Já não conheço os nomes de um mundo que me nega
Leio as conchas, as folhas, os astros com clareza
Meu ódio é supérfluo nos caminhos do céu
A menos seja o sonho vendo-me cruzar de novo
Com lágrimas o mar da imortalidade
Estrela do mar, sob o arco dourado de teus fogos
Já não conheço a noite que é só noite.
(p. 255)
Ora, esse conjunto de versos ressalta a busca do poeta por uma compreensão do enigma ("Já não conheço a noite") pelos seus elementos, nunces, dêiticos e indícios, marcas em si mesmas fugidias ("uma frota de astros" e "leio as conchas, as folhas"), mas que ele sabe serem essenciais para o assentamento de sua posição enquanto humano, de (para aludir a Heidegger e também a Drummond) seu "ser-e-estar-no-mundo". No entanto, ele sabe ser esta tentativa frustrada, ou mesmo parcial, uma vez que "sob o arco dourado de teus fogos / Já não conheço a noite que é só noite". Por outras palavras, a noite guarda em si um novo enigma, uma outra noite que, como múltiplas matrioskas, acumula centenas, dezenas de novas noites dentro da noite. O que não invalida a busca, uma vez que é preciso buscar a "ilha que me sonha" (a mônada), ainda que ela se apresente distante e fugidia.
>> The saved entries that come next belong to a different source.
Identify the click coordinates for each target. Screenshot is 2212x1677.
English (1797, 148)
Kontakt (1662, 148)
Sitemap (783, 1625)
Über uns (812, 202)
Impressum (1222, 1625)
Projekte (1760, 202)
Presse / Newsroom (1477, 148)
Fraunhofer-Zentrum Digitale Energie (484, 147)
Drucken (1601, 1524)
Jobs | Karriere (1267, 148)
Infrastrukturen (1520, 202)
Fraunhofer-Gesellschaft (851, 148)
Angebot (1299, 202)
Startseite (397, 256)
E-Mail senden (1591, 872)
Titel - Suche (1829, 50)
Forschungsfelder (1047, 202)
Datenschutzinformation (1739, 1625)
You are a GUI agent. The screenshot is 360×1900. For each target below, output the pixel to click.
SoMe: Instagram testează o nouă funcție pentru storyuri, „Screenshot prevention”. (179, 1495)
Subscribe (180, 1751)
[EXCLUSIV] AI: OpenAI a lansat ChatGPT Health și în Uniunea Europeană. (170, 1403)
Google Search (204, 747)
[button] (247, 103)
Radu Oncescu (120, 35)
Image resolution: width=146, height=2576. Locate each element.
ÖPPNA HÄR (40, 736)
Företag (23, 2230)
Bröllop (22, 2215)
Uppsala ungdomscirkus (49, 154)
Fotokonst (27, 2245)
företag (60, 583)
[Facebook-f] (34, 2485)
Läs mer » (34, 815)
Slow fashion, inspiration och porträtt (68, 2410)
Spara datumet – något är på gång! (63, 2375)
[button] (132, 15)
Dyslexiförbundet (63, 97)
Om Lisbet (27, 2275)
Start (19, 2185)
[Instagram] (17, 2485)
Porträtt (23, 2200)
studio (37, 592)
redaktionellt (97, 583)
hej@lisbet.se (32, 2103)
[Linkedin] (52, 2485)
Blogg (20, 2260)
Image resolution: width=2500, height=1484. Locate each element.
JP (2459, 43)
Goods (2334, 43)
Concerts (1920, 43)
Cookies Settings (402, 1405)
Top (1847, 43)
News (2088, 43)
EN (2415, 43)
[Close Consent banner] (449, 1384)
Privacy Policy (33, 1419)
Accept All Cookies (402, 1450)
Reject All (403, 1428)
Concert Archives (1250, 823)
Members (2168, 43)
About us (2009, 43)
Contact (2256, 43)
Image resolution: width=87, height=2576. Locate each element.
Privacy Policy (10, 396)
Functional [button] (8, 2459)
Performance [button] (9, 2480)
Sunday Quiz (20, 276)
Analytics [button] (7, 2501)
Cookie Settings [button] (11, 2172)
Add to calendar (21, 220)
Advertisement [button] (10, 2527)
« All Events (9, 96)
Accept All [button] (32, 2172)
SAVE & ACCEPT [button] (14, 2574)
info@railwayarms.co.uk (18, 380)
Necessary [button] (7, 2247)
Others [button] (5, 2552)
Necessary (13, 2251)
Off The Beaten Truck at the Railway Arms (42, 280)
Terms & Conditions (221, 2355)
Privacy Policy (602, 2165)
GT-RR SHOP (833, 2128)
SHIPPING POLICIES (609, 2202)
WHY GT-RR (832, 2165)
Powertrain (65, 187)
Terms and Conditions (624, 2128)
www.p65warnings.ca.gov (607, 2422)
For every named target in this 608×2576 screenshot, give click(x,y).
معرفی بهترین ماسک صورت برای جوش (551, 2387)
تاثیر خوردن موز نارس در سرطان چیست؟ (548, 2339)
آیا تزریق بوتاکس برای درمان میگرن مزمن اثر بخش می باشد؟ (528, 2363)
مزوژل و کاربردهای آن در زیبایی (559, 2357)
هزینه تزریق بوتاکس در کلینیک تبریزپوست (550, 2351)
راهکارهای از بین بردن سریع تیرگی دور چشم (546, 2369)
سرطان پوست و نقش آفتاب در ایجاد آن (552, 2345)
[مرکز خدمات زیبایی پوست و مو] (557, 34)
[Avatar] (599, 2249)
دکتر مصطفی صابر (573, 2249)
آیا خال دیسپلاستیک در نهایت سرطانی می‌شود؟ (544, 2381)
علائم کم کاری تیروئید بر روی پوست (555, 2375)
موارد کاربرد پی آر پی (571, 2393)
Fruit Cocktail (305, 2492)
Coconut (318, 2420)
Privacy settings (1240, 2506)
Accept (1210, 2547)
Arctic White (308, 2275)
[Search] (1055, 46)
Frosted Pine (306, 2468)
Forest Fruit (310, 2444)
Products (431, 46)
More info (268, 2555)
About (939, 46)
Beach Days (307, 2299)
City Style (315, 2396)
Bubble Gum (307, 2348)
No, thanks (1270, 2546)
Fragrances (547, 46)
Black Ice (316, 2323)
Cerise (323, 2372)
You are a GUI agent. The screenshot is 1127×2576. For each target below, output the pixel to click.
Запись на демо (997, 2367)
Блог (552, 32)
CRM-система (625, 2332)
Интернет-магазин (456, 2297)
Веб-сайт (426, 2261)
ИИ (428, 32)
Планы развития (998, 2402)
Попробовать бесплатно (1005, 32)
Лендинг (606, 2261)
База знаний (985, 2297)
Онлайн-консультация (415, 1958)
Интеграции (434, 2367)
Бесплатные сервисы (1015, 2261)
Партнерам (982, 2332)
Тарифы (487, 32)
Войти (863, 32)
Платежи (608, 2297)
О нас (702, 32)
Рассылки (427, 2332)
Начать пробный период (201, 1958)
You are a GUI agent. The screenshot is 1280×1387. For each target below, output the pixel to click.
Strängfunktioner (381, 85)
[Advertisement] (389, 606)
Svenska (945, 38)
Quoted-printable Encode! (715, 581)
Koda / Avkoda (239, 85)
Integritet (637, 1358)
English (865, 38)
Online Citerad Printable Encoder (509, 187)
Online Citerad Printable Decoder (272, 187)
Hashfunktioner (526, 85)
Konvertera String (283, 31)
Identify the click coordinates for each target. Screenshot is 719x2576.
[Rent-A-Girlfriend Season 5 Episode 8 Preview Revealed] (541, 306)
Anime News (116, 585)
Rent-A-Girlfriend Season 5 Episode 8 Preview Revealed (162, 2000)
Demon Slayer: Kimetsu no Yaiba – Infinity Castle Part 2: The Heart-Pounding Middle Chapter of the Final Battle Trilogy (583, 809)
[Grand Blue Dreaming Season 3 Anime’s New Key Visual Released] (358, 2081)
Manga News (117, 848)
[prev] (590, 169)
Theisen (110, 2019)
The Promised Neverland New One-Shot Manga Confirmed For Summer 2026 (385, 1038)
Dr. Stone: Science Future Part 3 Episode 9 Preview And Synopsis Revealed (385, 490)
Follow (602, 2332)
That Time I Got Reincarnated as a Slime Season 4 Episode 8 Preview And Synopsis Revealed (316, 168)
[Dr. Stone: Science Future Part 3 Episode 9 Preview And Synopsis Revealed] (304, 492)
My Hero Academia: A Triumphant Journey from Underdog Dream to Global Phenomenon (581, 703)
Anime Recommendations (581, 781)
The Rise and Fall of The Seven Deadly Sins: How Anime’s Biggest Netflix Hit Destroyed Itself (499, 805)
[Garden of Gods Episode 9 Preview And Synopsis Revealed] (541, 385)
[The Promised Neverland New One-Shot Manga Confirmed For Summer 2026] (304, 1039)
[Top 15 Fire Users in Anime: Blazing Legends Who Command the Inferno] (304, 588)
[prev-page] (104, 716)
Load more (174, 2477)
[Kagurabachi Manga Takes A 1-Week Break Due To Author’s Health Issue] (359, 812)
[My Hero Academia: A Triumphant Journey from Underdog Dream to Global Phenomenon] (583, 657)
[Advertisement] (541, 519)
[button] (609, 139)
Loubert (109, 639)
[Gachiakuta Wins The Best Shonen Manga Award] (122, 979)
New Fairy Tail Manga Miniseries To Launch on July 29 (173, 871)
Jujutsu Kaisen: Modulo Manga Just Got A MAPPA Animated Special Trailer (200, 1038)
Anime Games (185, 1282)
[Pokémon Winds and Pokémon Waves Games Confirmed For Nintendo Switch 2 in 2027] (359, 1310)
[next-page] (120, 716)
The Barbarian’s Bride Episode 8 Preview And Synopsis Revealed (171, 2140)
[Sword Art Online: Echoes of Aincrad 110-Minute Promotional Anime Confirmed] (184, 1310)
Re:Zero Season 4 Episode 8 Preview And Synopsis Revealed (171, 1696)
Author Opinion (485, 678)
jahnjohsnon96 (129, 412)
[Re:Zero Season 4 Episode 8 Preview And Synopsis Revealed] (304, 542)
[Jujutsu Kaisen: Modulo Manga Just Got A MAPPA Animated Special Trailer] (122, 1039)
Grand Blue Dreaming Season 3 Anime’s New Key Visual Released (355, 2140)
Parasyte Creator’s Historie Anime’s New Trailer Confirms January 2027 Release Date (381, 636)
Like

Como dito, outro elemento presente na poética de Elýtis é o sentido imagético que ele confere aos dados empíricos (ou mesmo trágicos) da existência, como lemos no poema "A Autópsia":
Pois bem, verificou-se que o outro das raízes de oliveira
gotejara-lhe nos refolhos do coração.
E que, pelas muitas vezes que aguardou em vigilha, junto
ao candelabro a Aurora nascer, um ardor estranho se
apoderara de suas entranhas.
Um pouco abaixo da pele, a linha anil do horizonte, de
forte colorido. E traços copiosos de azul também no
sangue.
As vozes dos pássaros, que nas longas horas de solidão
ele aprendera de cor, pareciam haver transbordado
todas a um só tempo, pelo que não foi possível à faca
ir mais fundo.
Provavelmente a intenção bastava para o Mal.
Que ele enfrentou - claro está - na terrível postura do
inocente. De olhos orgulhosamente abertos, o bosque
todo a se mover ainda em suas retinas imaculadas.
Nada no encéfalo, a não ser um eco arruinado do céu.
Na concha de sua orelha esquerda, só um pouco de areia
finíssima como se dentro de uma ostra. O que significa
ter ele andado solitariamente muitas vezes à beira-mar,
definhando de amor entre os rugidos do vento.
Quanto às aparas de fogo em suas virilhas, mostram que
na verdade ele avançava muitas horas toda vez que
estreitava uma mulher.
Este ano vamos ter frutos prematuros.
(p. 262)
Reputo este poema como um dos mais belos textos escritos no século XX por qualquer autor, Nobel ou não. O fato de terem sido produzidos por Odysséas Elýtis reforça tanto seu parentesco com a vertente surrealista, como sua escolha para o prêmio. A descrição de uma autópsia, evento frio e que sela a morte de todo o sentido humano (mas também a tentativa de compreensão das razões do próprio fim), sob uma ótica mágica e eivada de imagens que portam uma força poética poderosa, resume bastante bem a busca de Elýtis por uma compreensão para além do real da existência. Eventos ligados a uma práxis contemplativa e reflexiva da vida (as "vezes em que aguardou em vigília", "nas longas horas de solidão" e "andado solitariamente muitas vezes à beira-mar") apresentam-se inextricáveis ao frio bisturi da racionalidade humana ("pelo que não foi possível à faca / ir mais fundo") justamente por conterem o mistério que é existir em meio ao mundo repleto de sentidos diversos daqueles que ele procura decifrar "de olhos orgulhosamente abertos". Olhos que prescrutam o duplo, o triplo, o sempre polissêmico sentido que cada coisa traz em si. O próprio amor, quando lançado ao escrutínio do autopsiador, já não pode ser capturado e compreendido, posto que já definhou "entre os rugidos do vento". Ou a intelectualidade, tão cara à poesia de Elýtis e destacada em seu rico léxico (transcrito com justiça pela tradução), mas que perde aqui sua clareza ao ser fatiada pelo legista que nada encontra no encéfalo "a não ser um eco arruinado do céu". O poema termina com um claro-enigma ("Este ano vamos ter frutos prematuros") que, para além do dado erótico (como eróticos são os múltiplos sentidos na poesia de Elýtis), funciona como convite a novas e sempre possíveis leituras.
Estes dois exemplos da poética do laureado de 1979 tanto justificam como convidam. Justificam a escolha acertada (o que nem sempre ocorre, devemos admitir) da Academia Sueca e convidam o tirar do circuito grego um poeta tão rico como Elýtis, para apresentá-lo a um maior número de leitores. Pois uma poética como esta merece ser cada vez mais conhecida, mas lida e nunca plenamente (que dávida!) decodificada em suas muitas imagens. Uma escolha que é, certamente, um dos grandes momentos da história do Prêmio Nobel de Literatura.
Jorge Verly
Referência da leitura: Elýtis. In: Poesia moderna da Grécia. Trad. de José Paulo Paes. Rio de Janeiro: Guanabara, 1986, p. 253-273.